So, no one seems to have found a good way to beat Mind Blank, have they? Dispel is unreliable and Disjunction is unfair. Dread Witch can apply fear, but not other mind-affecting effects which just happen to be coupled with that fear. Is there no way that at level 20, a Geas-brandishing wizard can command armies with impunity?

Talderas
2013-03-08, 02:08 PM
So, no one seems to have found a good way to beat Mind Blank, have they? Dispel is unreliable and Disjunction is unfair. Dread Witch can apply fear, but not other mind-affecting effects which just happen to be coupled with that fear. Is there no way that at level 20, a Geas-brandishing wizard can command armies with impunity?
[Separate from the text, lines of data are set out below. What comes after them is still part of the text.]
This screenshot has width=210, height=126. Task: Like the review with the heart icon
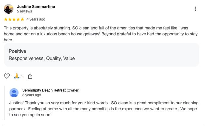(x=7, y=76)
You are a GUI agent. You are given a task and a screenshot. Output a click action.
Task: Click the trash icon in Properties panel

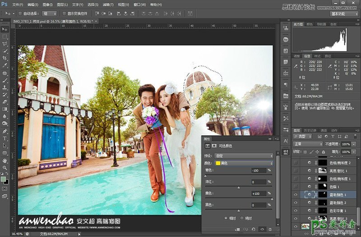click(x=271, y=229)
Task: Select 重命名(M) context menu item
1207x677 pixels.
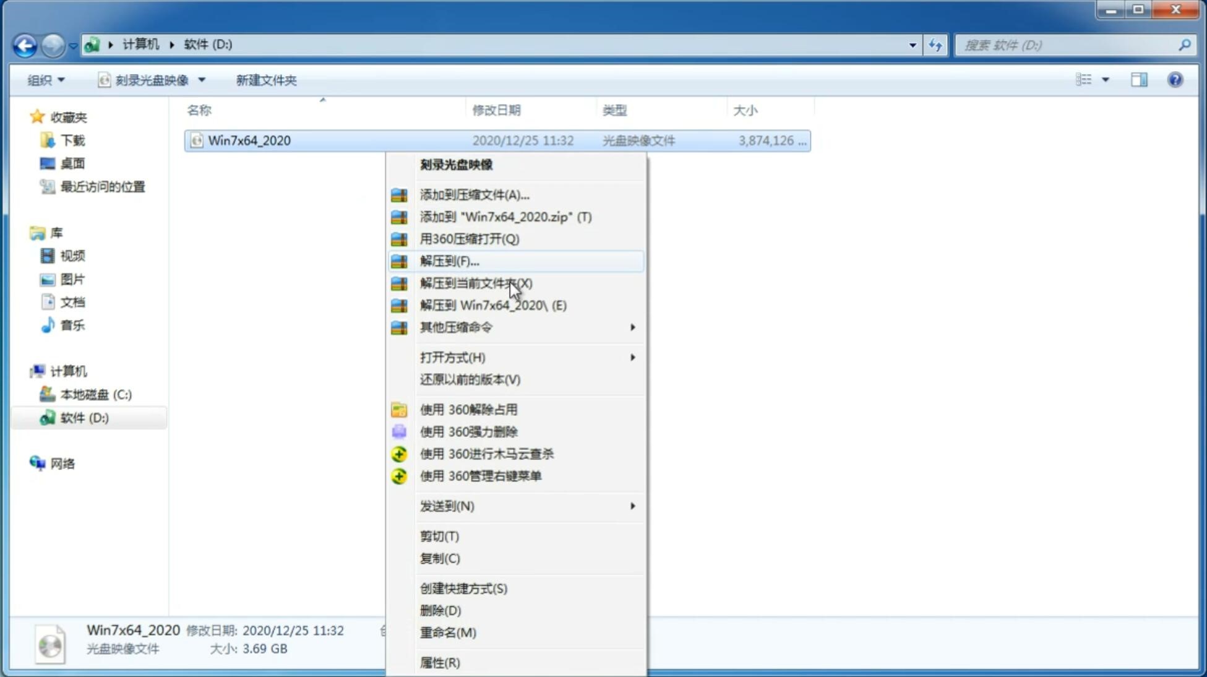Action: (448, 632)
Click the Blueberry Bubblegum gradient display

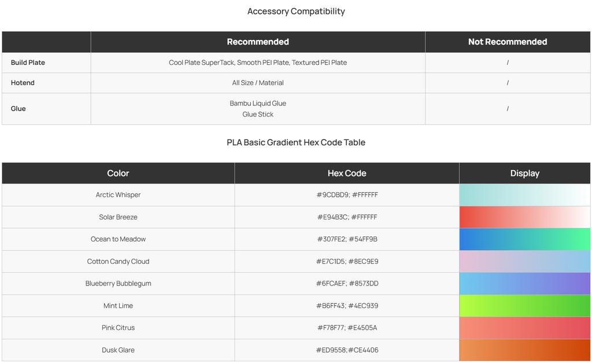(524, 284)
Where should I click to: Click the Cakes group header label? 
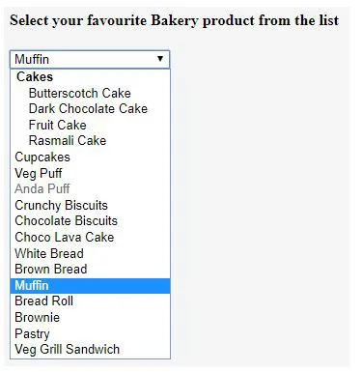tap(35, 76)
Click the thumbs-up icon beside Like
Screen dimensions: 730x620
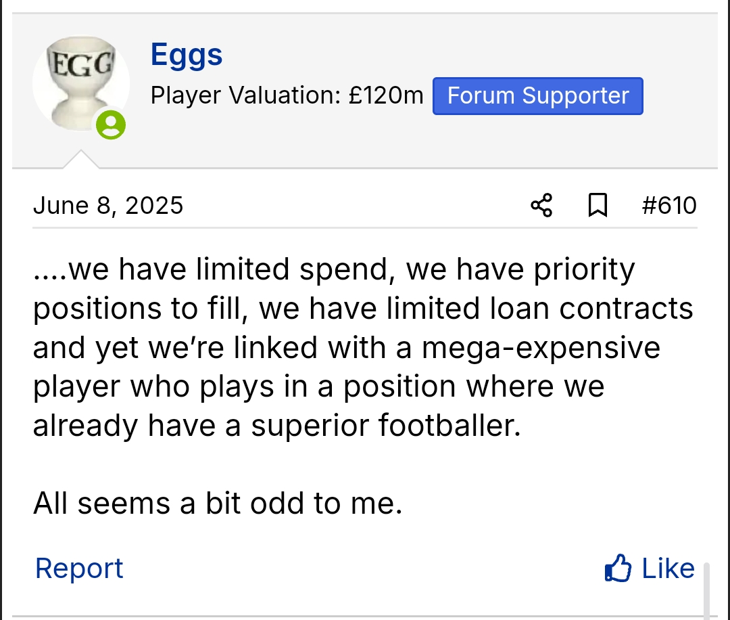(x=618, y=569)
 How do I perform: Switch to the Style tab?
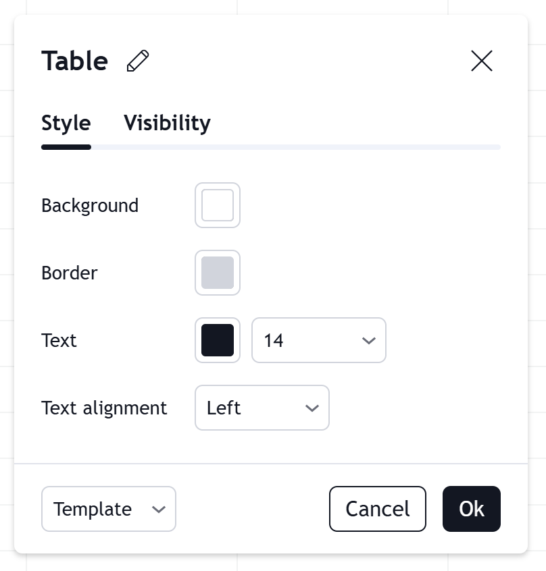(66, 123)
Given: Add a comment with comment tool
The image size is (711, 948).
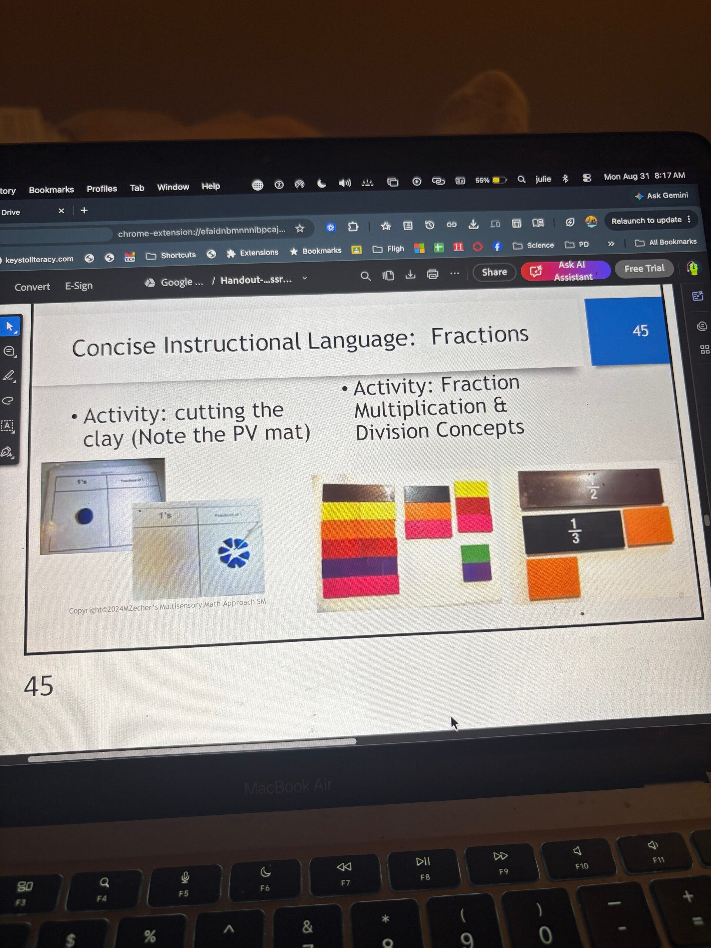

A dread witch can't even apply fear if you follow the RC interpretation since that makes the fear effect mind-affecting. Dread Witch lets you beat fear immunity, not mind-affecting immunity. You have the same issue with ravages from BoED and undead. Undead can be afflicted with ravages but if the ravage deals ability damage to its physical abilities then they are unaffected by it.

Nettlekid
2013-03-08, 02:30 PM
A dread witch can't even apply fear if you follow the RC interpretation since that makes the fear effect mind-affecting. Dread Witch lets you beat fear immunity, not mind-affecting immunity. You have the same issue with ravages from BoED and undead. Undead can be afflicted with ravages but if the ravage deals ability damage to its physical abilities then they are unaffected by it.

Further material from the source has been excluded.